We propose SatBEV, a cross-view geospatial foundation model that learns dense lane-level correspondence between satellite imagery and street-level driving observations. Instead of treating satellite images as auxiliary features for HD map construction, we train a dual-encoder architecture that aligns overhead and perspective views in a shared geometric embedding space at instance-level lane granularity.
The model is pretrained on OpenSatMap’s 38k satellite images across 60 cities using a masked autoencoder objective, then fine-tuned on the spatially aligned nuScenes and Argoverse 2 subsets with three joint objectives: contrastive satellite-BEV alignment, lane-level cross-view correspondence prediction via GPS-supervised cross-attention, and a map transfer objective that predicts ego-vehicle-frame HD maps from satellite tiles alone.
The key technical contribution is a cross-view transformer with GPS-derived positional encoding that produces dense correspondence fields mapping satellite lane pixels to BEV lane pixels, handling projective distortion and partial observability.

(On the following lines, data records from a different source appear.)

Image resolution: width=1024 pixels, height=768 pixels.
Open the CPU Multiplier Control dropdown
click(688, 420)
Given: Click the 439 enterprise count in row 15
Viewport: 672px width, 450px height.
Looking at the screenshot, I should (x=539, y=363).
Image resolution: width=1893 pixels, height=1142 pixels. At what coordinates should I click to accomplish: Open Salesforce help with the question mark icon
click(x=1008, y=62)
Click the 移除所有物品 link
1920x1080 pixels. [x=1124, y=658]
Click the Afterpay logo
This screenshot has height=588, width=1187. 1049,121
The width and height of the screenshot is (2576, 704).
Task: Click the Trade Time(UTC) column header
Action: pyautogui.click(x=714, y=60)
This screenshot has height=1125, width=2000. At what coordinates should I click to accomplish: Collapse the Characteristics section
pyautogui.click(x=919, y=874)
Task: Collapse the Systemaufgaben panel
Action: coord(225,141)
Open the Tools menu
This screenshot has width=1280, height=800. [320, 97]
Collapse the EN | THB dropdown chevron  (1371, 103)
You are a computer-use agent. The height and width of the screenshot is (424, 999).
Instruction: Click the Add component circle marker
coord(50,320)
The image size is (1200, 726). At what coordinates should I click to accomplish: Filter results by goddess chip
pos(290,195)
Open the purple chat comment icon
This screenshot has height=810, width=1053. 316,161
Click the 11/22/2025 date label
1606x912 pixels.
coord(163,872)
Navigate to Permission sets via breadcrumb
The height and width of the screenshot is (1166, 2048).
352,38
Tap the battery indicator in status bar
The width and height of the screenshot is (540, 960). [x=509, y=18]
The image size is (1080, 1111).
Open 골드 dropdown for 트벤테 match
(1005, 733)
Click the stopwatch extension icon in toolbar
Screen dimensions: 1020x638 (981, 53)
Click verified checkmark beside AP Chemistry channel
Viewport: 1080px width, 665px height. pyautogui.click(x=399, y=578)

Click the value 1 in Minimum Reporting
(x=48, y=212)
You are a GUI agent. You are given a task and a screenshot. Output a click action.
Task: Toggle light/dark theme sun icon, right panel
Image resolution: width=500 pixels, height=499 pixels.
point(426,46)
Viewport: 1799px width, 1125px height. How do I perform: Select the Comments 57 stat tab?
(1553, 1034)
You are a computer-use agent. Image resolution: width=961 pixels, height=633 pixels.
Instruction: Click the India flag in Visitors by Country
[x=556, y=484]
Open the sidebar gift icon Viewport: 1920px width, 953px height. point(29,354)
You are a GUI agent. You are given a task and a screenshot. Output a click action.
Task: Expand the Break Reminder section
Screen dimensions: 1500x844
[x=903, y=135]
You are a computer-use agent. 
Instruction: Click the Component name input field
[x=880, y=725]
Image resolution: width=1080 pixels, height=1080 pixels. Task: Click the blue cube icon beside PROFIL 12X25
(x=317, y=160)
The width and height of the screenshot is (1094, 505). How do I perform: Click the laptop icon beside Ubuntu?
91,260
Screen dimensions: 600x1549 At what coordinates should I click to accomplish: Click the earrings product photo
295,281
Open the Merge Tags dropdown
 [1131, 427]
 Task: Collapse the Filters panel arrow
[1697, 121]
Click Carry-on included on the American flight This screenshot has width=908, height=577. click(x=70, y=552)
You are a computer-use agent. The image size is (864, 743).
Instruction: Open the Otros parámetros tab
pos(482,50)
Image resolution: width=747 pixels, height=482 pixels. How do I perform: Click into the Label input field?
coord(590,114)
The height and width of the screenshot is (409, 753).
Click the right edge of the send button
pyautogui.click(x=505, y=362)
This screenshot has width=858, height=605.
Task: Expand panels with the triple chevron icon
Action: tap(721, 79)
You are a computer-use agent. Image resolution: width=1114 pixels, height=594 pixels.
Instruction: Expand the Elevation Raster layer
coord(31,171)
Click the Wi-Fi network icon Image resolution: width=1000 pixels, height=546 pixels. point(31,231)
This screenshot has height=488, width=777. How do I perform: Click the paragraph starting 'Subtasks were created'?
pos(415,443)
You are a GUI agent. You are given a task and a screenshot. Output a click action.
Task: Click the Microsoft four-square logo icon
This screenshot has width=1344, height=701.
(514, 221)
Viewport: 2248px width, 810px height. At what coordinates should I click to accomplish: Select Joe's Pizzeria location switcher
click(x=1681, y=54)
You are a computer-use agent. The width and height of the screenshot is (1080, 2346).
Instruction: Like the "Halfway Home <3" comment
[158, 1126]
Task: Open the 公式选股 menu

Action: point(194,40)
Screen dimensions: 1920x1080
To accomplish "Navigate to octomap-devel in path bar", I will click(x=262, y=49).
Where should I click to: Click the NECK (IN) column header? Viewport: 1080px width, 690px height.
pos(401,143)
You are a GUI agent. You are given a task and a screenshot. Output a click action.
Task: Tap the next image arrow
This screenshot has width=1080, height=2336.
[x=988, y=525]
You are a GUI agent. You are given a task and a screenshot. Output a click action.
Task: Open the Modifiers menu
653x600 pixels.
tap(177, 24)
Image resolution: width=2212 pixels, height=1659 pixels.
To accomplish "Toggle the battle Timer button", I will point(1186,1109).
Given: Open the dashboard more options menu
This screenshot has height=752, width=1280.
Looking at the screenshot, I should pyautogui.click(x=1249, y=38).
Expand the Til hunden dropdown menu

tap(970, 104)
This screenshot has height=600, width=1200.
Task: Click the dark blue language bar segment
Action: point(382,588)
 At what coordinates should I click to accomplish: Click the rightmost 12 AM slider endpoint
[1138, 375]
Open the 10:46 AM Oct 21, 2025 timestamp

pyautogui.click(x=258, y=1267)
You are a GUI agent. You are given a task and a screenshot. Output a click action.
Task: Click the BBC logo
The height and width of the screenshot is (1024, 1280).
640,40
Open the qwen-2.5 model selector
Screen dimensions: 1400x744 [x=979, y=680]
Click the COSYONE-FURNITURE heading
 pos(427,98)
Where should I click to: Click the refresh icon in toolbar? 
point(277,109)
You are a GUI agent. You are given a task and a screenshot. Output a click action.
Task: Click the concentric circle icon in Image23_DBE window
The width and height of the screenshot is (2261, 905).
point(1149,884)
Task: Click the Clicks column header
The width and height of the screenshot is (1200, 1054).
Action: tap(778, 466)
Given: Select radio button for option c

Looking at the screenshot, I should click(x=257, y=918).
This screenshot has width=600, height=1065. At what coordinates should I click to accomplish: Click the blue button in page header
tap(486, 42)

At inference, this enables HD map generation for any location with satellite coverage — no driving data or onboard sensors required.
We evaluate on zero-shot HD map prediction (IoU on nuScenes val for divider/crossing/boundary), few-shot city adaptation with 10 street-level samples, and ablations on whether OpenSatMap’s instance-level annotations improve transfer over coarse semantic labels. The baseline to beat is SatforHDMap at 50.9 IoU; the target is generalization to cities entirely absent from driving datasets.